Vintage Triumphs and the ilk are all the rage these days, and if you’re looking to recreate that look with a dependable and halfway affordable “modern” motorcycle (smart move), the Suzuki TU250X is just about the only game in town, provided your town isn’t in California, for emissions reasons, apparently. The beauty of the TU is that it’s as simple to ride as it is to look at. Hit the starter and off you go; it even has vintage throttle response (a slight stumble off the bottom followed by a lot of muffled noise and adequate-for-a-250 acceleration), and the shifter sorts through the five-speed gearbox like a veteran DMV worker; slow and inexact but steady.
Meanwhile, the red needle on the speedo climbs around the dial like the depth meter in a WWII submarine movie, leveling out finally at a slightly optimistic 76 mph—fast enough for around town and for short freeway runs.
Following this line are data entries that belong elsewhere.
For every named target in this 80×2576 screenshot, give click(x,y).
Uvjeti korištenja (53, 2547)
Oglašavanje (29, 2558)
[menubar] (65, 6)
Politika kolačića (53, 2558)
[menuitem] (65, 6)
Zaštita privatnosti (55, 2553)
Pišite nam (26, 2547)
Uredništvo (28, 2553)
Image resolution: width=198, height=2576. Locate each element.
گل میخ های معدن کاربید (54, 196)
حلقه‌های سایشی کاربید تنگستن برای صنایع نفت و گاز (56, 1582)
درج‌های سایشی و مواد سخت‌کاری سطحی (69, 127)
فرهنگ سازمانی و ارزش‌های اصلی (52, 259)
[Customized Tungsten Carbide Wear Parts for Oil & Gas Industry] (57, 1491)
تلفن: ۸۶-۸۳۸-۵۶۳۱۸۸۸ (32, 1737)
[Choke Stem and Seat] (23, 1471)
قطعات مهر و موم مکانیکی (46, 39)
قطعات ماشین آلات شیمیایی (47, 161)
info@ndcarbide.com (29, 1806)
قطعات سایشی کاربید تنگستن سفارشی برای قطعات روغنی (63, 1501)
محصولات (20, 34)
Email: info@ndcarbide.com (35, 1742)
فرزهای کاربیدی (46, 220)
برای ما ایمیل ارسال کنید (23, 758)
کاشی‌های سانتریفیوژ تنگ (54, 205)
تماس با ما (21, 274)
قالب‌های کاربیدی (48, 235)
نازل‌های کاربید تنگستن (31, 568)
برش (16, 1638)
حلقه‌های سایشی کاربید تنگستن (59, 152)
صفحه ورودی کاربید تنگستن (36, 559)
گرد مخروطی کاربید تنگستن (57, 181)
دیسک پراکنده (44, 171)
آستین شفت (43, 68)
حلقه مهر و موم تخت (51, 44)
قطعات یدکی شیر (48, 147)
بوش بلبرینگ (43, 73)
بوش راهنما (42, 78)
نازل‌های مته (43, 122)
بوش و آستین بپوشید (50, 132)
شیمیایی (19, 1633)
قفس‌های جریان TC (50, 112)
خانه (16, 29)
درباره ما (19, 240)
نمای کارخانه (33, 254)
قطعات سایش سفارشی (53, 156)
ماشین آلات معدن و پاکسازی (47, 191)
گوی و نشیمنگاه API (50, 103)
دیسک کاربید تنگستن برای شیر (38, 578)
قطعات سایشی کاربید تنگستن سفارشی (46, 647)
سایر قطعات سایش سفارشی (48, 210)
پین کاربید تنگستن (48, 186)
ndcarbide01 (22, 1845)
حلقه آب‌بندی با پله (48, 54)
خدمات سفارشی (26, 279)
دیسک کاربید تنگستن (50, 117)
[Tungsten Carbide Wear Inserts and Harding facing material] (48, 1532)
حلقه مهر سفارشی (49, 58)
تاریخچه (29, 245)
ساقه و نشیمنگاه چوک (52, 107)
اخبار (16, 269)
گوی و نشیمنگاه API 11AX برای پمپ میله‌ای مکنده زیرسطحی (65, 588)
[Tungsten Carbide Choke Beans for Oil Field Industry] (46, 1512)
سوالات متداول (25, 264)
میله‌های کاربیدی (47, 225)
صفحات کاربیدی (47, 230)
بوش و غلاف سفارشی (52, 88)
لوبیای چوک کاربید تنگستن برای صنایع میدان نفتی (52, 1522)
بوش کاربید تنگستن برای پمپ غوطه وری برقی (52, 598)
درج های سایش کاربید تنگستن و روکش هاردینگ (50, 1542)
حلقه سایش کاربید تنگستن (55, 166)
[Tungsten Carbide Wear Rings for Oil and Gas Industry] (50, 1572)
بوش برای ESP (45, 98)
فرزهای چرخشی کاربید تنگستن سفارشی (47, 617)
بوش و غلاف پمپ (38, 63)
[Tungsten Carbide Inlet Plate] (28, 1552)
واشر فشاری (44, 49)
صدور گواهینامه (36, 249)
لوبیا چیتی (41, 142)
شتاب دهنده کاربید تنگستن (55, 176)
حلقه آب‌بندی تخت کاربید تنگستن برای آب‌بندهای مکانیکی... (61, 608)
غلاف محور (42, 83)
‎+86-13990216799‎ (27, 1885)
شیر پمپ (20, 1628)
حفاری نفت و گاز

Even tapped out, it’s not too buzzy, and flog though we might, we never managed to get less than 62 mpg from the fuel-injected two-valver.
Since the TU weighs just 326 pounds with a full load of 3.2 gallons of fuel, and since the comfy seat’s barely 30 inches high, it begs to be spanked around town like the cute little tart it is—twin shocks, right-side-up fork, disc/drum brakes and tube-filled skinny tires doing their damnedest to keep you between the ditches and SUVs while you twist the throttle obsessive-compulsively to stay one step ahead of the pack. Little bikes are big fun.
As a matter of fact, the only major thing we can find wrong with the TU is this: For the exact same $3999, you can now get a brand-new Honda CBR250R, which is to the TU what a Bombay Sapphire martini is to a warm juice box. All depends on what you like.